Set exercise => Please reproduce the part of the records below that opens with the line containing "Where should I click to: Pause" and closes with the line containing "coord(1933,121)", keeping every line unchanged and including both of those lines.

Records for the exercise =>
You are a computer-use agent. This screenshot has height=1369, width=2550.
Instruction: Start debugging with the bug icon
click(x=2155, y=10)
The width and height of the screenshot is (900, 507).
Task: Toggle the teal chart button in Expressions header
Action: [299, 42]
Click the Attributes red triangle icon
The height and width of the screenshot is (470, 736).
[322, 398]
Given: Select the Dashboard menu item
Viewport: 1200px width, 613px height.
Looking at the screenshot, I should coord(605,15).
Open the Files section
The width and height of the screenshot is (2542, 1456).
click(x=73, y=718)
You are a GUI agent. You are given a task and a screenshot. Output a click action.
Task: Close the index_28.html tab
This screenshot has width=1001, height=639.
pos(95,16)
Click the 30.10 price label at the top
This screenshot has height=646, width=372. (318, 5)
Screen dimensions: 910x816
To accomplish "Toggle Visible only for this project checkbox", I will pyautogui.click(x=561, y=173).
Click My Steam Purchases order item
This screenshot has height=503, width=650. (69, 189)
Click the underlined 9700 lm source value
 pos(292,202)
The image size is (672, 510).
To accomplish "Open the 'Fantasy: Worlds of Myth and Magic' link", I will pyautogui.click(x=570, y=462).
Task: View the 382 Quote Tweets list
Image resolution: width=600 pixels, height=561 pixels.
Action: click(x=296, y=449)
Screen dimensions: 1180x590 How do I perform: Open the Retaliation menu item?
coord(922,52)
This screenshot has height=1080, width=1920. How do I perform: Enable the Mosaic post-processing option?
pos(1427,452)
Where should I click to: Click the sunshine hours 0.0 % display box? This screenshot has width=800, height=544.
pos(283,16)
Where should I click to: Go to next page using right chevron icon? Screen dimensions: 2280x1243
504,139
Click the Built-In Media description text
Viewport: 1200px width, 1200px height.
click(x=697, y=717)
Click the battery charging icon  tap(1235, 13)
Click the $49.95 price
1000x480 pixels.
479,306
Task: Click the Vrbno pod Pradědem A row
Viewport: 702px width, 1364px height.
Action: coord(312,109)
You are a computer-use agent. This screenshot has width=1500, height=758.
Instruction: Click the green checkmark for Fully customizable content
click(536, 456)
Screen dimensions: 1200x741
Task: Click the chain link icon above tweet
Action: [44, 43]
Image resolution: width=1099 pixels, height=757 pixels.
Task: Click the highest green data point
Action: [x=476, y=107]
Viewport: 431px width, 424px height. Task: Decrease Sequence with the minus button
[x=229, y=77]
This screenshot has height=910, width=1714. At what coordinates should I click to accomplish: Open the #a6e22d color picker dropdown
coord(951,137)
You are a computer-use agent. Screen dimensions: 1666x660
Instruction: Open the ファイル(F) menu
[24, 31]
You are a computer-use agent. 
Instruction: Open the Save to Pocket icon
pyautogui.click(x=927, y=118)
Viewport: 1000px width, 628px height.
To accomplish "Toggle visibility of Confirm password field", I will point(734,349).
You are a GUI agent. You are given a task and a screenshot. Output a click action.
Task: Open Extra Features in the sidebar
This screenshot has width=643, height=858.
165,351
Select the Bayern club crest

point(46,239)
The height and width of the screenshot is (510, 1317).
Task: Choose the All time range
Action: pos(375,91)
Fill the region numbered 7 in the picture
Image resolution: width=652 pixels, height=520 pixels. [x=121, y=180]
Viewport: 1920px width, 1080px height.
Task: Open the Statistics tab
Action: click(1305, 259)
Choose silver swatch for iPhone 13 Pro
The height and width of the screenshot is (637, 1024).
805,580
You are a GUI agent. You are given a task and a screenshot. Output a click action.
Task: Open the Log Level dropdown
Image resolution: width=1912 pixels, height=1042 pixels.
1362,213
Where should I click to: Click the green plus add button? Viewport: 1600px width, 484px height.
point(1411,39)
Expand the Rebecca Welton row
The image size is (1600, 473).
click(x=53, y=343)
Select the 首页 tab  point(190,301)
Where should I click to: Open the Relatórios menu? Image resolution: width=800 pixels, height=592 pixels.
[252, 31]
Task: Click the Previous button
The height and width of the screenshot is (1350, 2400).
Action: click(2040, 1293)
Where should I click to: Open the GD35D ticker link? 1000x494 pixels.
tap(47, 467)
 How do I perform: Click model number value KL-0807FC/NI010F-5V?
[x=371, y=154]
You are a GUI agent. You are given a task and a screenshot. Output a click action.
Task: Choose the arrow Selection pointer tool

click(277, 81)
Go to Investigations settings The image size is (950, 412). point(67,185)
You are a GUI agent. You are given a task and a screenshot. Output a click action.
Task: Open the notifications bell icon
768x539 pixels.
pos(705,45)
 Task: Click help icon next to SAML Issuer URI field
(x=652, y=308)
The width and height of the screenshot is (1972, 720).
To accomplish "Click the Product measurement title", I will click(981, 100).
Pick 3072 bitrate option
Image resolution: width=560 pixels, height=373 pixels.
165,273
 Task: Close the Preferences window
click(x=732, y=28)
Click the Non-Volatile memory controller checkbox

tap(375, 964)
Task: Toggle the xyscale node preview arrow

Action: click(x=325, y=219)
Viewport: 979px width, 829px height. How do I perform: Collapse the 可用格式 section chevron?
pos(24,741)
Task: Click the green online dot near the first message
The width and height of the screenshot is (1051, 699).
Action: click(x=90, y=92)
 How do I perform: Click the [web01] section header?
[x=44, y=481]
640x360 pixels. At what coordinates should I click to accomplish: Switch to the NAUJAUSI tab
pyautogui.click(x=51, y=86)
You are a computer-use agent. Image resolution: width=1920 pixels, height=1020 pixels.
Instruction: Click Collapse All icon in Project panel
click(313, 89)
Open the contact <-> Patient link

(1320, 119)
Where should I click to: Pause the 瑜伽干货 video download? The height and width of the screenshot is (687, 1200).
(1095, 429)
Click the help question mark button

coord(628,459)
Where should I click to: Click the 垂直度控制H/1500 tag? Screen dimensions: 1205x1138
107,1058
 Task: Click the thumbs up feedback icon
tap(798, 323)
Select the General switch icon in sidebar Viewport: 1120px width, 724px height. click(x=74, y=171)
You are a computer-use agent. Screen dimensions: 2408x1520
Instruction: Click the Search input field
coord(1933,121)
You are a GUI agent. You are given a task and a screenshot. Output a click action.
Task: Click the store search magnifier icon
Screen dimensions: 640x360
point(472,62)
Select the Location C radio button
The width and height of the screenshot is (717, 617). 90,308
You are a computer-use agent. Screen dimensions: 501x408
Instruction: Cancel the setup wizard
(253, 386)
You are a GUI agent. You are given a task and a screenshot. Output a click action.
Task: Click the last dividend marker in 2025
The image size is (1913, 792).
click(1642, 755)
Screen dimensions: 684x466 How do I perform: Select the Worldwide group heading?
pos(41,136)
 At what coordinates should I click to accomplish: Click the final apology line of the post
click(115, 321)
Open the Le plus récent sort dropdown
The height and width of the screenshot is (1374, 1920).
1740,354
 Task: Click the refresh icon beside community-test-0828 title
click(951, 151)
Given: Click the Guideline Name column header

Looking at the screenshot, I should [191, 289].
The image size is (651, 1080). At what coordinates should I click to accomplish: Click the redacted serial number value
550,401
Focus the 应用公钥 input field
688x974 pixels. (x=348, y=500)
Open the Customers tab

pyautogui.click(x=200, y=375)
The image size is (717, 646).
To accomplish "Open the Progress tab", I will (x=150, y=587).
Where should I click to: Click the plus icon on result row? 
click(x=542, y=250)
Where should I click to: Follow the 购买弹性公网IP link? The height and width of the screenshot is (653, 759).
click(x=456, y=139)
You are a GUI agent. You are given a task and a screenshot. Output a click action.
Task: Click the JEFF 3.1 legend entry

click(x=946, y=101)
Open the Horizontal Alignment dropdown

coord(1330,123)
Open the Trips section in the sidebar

Output for this task =>
Where should I click to: Pause the 瑜伽干货 video download? The height and width of the screenshot is (687, 1200).
(1095, 429)
Click the help question mark button

coord(628,459)
Where should I click to: Click the 垂直度控制H/1500 tag? Screen dimensions: 1205x1138
107,1058
 Task: Click the thumbs up feedback icon
tap(798, 323)
Select the General switch icon in sidebar Viewport: 1120px width, 724px height. click(x=74, y=171)
You are a computer-use agent. Screen dimensions: 2408x1520
Instruction: Click the Search input field
coord(1933,121)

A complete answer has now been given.